The present study has a number of limitations. Unlike other PBPS conducted in South Sudan and elsewhere, relatively few villages were sampled in each county, which may have affected the precision of the prevalence estimates for the State, particularly if there was much variation in prevalence within the survey area. Sampling of a total of 40 sites over a large geographical area was, however, considered justified because GIS-based risk-mapping and TRA data had provided a reasonable indication that Unity State was trachoma endemic throughout
[15],
[16]. As indicated by the summary measures of household attributes there was some variability between counties and this will not have been captured in as much detail as sampling of 20 sites per county would have allowed. It is nevertheless thought that the overall results generated by the study are reflective of the population in the study area and suitable for decision-making on intervention, particularly as WHO thresholds are very clearly exceeded at all population levels.
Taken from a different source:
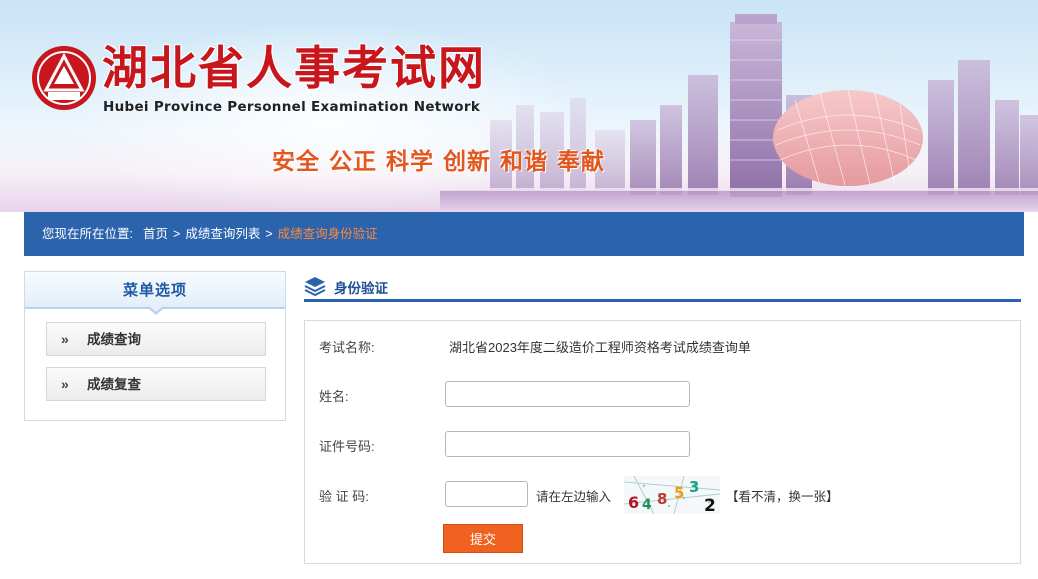 The height and width of the screenshot is (579, 1038). Describe the element at coordinates (662, 287) in the screenshot. I see `panel-header: 身份验证` at that location.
In the course of scaling up the SAFE strategy it may, however, be found that TT surgery requirements need to be adjusted up- or downwards. This is because we were unable to examine 55% of the enumerated adult males, meaning that the prevalence of TT, CO and visual impairment in the study area could differ somewhat from the estimates provided here.
It was not possible to collect DNA samples from children in order to conduct laboratory testing to detect
Chlamydia trachomatis. It has been suggested that in a high prevalence setting, prior to availability of mass antibiotic treatment, a diagnosis of TF may not reflect infection with
C. trachomatis in 30% of children aged 1–10
[42]. In Unity State, a reduction of 30% in overall prevalence would still imply that the area is hyper-endemic and in desperate need of MDA. Data used to generate simulated realisations were also based on estimates of TF and/or TI in children aged 1–9 years. The inherent measurement error in using clinical signs as opposed to infection prevalence is also a limitation of the realisations, which were based on real survey data. Additionally, generation of the gold standard database is necessary to evaluate alternative sampling designs, but involves a number of assumptions. Included surveys span nearly a decade and it is possible that the spatial characteristics of infection may have changed over time. However, the lack of MDA in many suspected trachoma endemic areas and the general absence of health infrastructure and services in South Sudan makes it unlikely that the spatial distribution of infection will have changed significantly. Even if there had been changes in the rest of South Sudan over time, sampling simulations were conducted within Unity State and this area will have been most strongly influenced by the recent survey reported here.
Much remains to be done if South Sudan is to eliminate blinding trachoma by 2020. As a first step, a comprehensive intervention program needs to be scaled up across Unity state, now that the baseline data are available. Secondly, there is a need for further large-scale surveys, such as the one reported here, in other states. As much as half of the country may need to be targeted with SAFE interventions
[15], but for many areas this still needs to be confirmed. For large suspected endemic areas with little to no available data, such as Upper Nile State and parts of Warrap, Lakes and Central Equatoria States, a two-step procedure such as that used in Unity State would seem the most effective way to get control activities quickly under way. TRAs should be conducted to determine whether there is evidence of transmission in suspected endemic areas. Where the proportion of children with signs of TF is found to be very high, counties could then be combined under one survey area to more quickly identify SAFE intervention needs.